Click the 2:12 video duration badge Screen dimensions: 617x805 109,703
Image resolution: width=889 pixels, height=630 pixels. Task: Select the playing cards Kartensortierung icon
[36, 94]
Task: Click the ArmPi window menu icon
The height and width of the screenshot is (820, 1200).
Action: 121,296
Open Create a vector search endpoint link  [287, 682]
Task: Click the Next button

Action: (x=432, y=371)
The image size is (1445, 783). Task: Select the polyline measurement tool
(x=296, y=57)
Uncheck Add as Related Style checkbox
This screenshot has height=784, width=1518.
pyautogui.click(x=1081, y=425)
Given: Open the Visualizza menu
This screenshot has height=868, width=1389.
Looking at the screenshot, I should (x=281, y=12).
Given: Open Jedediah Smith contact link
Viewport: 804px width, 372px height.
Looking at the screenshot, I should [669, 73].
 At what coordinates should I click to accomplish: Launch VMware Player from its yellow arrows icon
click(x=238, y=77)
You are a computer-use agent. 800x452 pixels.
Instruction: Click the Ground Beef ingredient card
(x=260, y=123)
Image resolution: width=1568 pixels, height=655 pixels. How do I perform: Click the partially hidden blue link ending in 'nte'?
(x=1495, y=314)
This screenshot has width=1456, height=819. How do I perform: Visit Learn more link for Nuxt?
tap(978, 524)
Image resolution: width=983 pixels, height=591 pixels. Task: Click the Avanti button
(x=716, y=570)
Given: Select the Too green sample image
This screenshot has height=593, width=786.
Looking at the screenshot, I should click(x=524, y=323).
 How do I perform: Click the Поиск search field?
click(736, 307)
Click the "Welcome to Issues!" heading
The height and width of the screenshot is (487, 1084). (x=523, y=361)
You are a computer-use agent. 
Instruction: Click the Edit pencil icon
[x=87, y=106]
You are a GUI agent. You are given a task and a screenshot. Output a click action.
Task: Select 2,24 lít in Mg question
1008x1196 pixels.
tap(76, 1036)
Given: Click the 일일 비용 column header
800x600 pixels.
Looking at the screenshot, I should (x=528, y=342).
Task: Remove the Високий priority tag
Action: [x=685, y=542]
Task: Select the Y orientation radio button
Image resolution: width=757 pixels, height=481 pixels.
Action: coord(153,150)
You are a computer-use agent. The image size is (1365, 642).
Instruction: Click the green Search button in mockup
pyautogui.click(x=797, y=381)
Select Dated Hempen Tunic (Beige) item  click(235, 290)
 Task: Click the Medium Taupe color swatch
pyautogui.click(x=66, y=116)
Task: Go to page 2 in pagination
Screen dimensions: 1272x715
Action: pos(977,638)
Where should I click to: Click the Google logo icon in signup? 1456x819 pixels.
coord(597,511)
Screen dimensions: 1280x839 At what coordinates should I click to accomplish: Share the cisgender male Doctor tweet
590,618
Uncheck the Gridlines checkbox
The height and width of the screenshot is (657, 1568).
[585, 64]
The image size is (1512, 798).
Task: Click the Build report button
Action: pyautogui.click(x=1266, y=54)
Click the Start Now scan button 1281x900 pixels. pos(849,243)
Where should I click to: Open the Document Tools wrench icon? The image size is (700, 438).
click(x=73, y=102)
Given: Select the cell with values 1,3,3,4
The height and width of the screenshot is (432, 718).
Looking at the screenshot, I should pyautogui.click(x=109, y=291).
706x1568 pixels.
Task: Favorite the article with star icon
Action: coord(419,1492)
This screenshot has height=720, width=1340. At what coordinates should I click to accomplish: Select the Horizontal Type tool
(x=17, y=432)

* [PROBLEM REQUIREMENTS] Go through the entries and return each line where the word "menu" appears.

* [ANSWER FOR THE TASK]
Task: Click the ArmPi window menu icon
Given: Open the Visualizza menu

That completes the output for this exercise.